━━ TEXTE DU DOCUMENT

Publié le 20/02/2025 à 9:51 - Mise à jour le 20/02/2025 à 10:07

Un thonier chinois s'est brièvement échoué mercredi sur le récif à Papeete avant d'être remorqué. Un nouvel incident qui alerte sur la pollution laissée par les navires échoués dans nos eaux. Pour le président de la Fédération des associations de protection de l'environnement (Fape), Winiki Sage, une solution serait de "créer des espèces de couloirs, de corridors" pour les thoniers. Il était l'invité de notre journal.

Tahiti Nui Télévision : ce n’est pas la première fois qu’un navire chinois s’échoue dans nos eaux. Quelles ont été vos premières réactions à cette nouvelle ?
Winiki Sage, président de la Fédération des associations de protection de l’environnement :
« On est toujours un peu inquiets. Effectivement, on a déjà porté plainte contre des thoniers qui ont échoué, notamment à Arutua et dans d’autres endroits. Quand on voit l’état extérieur du navire, on a un peu peur. On a l’impression qu’ils ne sont pas très bien entretenus. Ce sont des navires qui, en principe, pêchent à l’extérieur de notre pays, mais qui viennent ici pour des raisons de sécurité, comme ça a été expliqué dans le reportage. Donc, on ne peut pas trop s’opposer à ça. Ce qui nous embête aussi, par contre, c’est qu’effectivement, c’est souvent des bateaux qui pratiquent des pêches qui ne sont pas du tout écologiques, notamment à la senne, avec des grands filets pour certains. Et les conditions de vie à l’intérieur non plus ne sont pas extraordinaires. Il y a eu des histoires dans le passé en rapport avec ça. »

TNTV : On l’a dit, aucune pollution n’a été constatée sur place. En revanche, on imagine bien que le récif a été endommagé par cet accident. Est-ce que pour ces faits-là, une procédure judiciaire pourrait être engagée ?

━━━━

CONSIGNE A:
Reproduisez fidèlement le passage de l'article sur le thonier échoué à Papeete, en commençant par "Publié le 20/02/2025" et en poursuivant jusqu'à "cette nouvelle ?".

━━ ENREGISTREMENTS FOURNIS

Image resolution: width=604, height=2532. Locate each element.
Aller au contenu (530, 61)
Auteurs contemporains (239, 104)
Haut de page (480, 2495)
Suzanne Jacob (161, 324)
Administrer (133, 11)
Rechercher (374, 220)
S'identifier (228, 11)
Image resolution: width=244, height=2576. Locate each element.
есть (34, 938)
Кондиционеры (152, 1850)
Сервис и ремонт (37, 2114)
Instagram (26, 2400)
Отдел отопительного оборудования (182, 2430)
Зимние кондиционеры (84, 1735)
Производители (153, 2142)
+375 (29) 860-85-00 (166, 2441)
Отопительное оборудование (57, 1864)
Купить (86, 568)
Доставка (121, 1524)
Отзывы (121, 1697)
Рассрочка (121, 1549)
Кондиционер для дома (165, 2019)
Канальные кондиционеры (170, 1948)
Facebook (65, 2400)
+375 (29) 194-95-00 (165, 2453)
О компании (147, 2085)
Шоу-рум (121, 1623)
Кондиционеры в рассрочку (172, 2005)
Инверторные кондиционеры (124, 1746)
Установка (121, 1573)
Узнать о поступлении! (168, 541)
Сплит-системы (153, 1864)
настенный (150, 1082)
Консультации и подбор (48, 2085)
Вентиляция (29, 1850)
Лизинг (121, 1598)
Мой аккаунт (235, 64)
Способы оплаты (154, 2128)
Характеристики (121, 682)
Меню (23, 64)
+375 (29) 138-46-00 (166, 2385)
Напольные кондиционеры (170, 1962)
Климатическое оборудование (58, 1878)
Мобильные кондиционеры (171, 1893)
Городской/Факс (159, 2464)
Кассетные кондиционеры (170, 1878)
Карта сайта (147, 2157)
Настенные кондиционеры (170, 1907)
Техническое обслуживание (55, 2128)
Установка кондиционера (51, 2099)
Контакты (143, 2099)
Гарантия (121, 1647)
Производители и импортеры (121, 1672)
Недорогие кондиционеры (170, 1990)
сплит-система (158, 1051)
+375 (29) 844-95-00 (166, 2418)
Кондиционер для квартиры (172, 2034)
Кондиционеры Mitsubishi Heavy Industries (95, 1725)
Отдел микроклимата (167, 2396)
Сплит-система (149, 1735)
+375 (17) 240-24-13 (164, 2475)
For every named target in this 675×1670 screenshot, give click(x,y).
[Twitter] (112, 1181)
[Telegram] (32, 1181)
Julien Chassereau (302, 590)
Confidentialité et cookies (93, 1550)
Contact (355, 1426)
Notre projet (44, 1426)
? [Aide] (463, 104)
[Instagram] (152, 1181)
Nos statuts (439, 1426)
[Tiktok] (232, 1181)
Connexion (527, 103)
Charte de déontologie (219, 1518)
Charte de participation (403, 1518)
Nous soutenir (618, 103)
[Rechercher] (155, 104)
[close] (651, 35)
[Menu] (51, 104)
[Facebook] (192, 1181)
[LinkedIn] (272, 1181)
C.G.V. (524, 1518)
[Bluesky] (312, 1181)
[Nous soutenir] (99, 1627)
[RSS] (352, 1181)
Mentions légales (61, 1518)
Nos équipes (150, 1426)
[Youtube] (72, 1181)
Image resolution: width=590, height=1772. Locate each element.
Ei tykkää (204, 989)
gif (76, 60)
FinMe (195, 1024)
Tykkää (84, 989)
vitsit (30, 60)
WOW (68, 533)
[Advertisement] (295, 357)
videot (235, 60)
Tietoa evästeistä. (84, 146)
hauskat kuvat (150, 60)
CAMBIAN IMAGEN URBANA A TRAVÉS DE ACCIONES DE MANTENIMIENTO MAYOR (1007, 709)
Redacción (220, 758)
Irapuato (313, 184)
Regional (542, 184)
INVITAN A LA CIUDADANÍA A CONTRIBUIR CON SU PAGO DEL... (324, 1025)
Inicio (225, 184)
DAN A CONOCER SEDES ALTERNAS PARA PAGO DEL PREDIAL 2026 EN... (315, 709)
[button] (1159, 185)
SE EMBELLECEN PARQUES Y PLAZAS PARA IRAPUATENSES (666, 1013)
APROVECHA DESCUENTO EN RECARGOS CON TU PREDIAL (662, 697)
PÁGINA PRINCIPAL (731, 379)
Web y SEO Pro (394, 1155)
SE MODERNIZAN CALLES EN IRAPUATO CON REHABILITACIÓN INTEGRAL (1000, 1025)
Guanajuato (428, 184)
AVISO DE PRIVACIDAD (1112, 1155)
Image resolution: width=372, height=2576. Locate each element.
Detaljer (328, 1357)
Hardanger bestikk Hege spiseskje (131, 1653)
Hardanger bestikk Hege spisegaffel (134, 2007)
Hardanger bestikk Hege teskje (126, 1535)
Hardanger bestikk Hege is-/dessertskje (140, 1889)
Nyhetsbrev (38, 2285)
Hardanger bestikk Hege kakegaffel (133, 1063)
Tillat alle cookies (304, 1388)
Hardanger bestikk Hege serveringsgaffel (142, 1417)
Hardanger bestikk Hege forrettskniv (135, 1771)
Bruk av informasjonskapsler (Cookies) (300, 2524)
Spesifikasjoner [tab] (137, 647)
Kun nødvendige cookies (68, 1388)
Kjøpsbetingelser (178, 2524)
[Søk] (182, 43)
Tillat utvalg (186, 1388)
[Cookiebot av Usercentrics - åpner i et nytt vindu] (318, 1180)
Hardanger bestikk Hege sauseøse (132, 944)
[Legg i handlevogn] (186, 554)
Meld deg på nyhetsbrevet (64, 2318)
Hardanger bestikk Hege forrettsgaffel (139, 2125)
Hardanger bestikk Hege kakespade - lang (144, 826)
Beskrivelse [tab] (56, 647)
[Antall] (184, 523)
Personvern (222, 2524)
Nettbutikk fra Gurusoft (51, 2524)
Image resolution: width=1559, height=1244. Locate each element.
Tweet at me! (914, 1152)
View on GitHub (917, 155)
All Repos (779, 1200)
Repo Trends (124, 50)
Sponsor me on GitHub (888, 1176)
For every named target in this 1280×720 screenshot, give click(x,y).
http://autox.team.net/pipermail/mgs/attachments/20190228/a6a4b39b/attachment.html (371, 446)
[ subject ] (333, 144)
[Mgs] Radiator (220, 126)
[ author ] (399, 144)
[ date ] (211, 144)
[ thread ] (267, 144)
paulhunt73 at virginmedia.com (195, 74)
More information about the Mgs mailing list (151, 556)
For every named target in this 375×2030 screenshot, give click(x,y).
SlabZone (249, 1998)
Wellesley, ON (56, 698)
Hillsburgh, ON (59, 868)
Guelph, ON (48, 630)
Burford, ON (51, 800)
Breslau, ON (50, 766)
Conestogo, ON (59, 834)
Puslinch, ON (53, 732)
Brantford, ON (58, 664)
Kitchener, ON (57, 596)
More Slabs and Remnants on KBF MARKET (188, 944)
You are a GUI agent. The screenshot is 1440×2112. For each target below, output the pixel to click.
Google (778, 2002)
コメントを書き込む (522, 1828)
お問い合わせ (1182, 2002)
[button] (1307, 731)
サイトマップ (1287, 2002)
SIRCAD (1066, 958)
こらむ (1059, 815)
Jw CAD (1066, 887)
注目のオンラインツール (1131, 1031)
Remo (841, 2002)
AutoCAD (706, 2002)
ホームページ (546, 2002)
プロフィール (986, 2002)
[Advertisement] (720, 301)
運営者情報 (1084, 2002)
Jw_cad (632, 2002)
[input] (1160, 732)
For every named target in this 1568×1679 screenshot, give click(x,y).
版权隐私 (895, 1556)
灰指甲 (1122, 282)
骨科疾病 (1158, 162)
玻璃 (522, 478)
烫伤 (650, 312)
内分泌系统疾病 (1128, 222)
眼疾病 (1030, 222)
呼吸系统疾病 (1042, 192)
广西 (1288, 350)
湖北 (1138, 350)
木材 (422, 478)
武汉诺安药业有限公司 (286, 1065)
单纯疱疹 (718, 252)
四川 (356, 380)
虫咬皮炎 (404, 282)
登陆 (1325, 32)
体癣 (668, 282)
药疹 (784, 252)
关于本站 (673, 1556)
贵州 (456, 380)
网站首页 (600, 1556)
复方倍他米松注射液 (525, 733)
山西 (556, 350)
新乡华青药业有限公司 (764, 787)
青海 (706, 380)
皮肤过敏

━━━━

CONSIGNE B:
Affichez chaque ligne des enregistrements ci-dessus qui contient la chaîne "every". La casse compte.

RÉPONSE FINALE A:
Publié le 20/02/2025 à 9:51 - Mise à jour le 20/02/2025 à 10:07

Un thonier chinois s'est brièvement échoué mercredi sur le récif à Papeete avant d'être remorqué. Un nouvel incident qui alerte sur la pollution laissée par les navires échoués dans nos eaux. Pour le président de la Fédération des associations de protection de l'environnement (Fape), Winiki Sage, une solution serait de "créer des espèces de couloirs, de corridors" pour les thoniers. Il était l'invité de notre journal.

Tahiti Nui Télévision : ce n’est pas la première fois qu’un navire chinois s’échoue dans nos eaux. Quelles ont été vos premières réactions à cette nouvelle ?

RÉPONSE FINALE B:
For every named target in this 675×1670 screenshot, give click(x,y).
For every named target in this 1280×720 screenshot, give click(x,y).
For every named target in this 375×2030 screenshot, give click(x,y).
For every named target in this 1568×1679 screenshot, give click(x,y).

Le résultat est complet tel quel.